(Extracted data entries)
┏━━
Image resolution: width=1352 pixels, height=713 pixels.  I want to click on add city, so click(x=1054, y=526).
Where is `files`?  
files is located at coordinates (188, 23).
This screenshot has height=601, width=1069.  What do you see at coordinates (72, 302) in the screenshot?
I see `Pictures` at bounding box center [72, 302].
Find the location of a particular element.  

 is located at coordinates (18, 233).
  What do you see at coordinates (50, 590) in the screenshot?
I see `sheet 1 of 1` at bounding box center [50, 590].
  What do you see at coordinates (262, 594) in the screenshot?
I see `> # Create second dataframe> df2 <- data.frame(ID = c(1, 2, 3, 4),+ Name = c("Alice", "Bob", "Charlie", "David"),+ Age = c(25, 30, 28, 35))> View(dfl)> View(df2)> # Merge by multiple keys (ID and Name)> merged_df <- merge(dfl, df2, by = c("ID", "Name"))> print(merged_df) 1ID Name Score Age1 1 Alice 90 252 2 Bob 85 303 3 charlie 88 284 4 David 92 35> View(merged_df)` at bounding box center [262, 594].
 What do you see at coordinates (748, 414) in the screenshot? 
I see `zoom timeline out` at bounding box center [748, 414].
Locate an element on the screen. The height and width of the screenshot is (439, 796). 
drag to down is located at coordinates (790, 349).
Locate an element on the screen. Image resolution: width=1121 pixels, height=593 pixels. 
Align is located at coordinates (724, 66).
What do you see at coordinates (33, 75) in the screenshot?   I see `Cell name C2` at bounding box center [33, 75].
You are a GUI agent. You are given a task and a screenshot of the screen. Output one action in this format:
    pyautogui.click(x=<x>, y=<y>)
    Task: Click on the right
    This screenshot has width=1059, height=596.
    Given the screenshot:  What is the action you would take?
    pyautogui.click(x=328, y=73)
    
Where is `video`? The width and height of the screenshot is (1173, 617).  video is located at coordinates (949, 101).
┗━━
## [Goal of the exercise]
Turn every line of the listing above into a JSON list of strings, one string per line. Leave out the blank lines.

## [Worked answer]
[
  "Image resolution: width=1352 pixels, height=713 pixels.  I want to click on add city, so click(x=1054, y=526).",
  "Where is `files`?  ",
  "files is located at coordinates (188, 23).",
  "This screenshot has height=601, width=1069.  What do you see at coordinates (72, 302) in the screenshot?",
  "I see `Pictures` at bounding box center [72, 302].",
  "Find the location of a particular element.  ",
  " is located at coordinates (18, 233).",
  "  What do you see at coordinates (50, 590) in the screenshot?",
  "I see `sheet 1 of 1` at bounding box center [50, 590].",
  "  What do you see at coordinates (262, 594) in the screenshot?",
  "I see `> # Create second dataframe> df2 <- data.frame(ID = c(1, 2, 3, 4),+ Name = c(\"Alice\", \"Bob\", \"Charlie\", \"David\"),+ Age = c(25, 30, 28, 35))> View(dfl)> View(df2)> # Merge by multiple keys (ID and Name)> merged_df <- merge(dfl, df2, by = c(\"ID\", \"Name\"))> print(merged_df) 1ID Name Score Age1 1 Alice 90 252 2 Bob 85 303 3 charlie 88 284 4 David 92 35> View(merged_df)` at bounding box center [262, 594].",
  " What do you see at coordinates (748, 414) in the screenshot? ",
  "I see `zoom timeline out` at bounding box center [748, 414].",
  "Locate an element on the screen. The height and width of the screenshot is (439, 796). ",
  "drag to down is located at coordinates (790, 349).",
  "Locate an element on the screen. Image resolution: width=1121 pixels, height=593 pixels. ",
  "Align is located at coordinates (724, 66).",
  "What do you see at coordinates (33, 75) in the screenshot?   I see `Cell name C2` at bounding box center [33, 75].",
  "You are a GUI agent. You are given a task and a screenshot of the screen. Output one action in this format:",
  "    pyautogui.click(x=<x>, y=<y>)",
  "    Task: Click on the right",
  "    This screenshot has width=1059, height=596.",
  "    Given the screenshot:  What is the action you would take?",
  "    pyautogui.click(x=328, y=73)",
  "Where is `video`? The width and height of the screenshot is (1173, 617).  video is located at coordinates (949, 101)."
]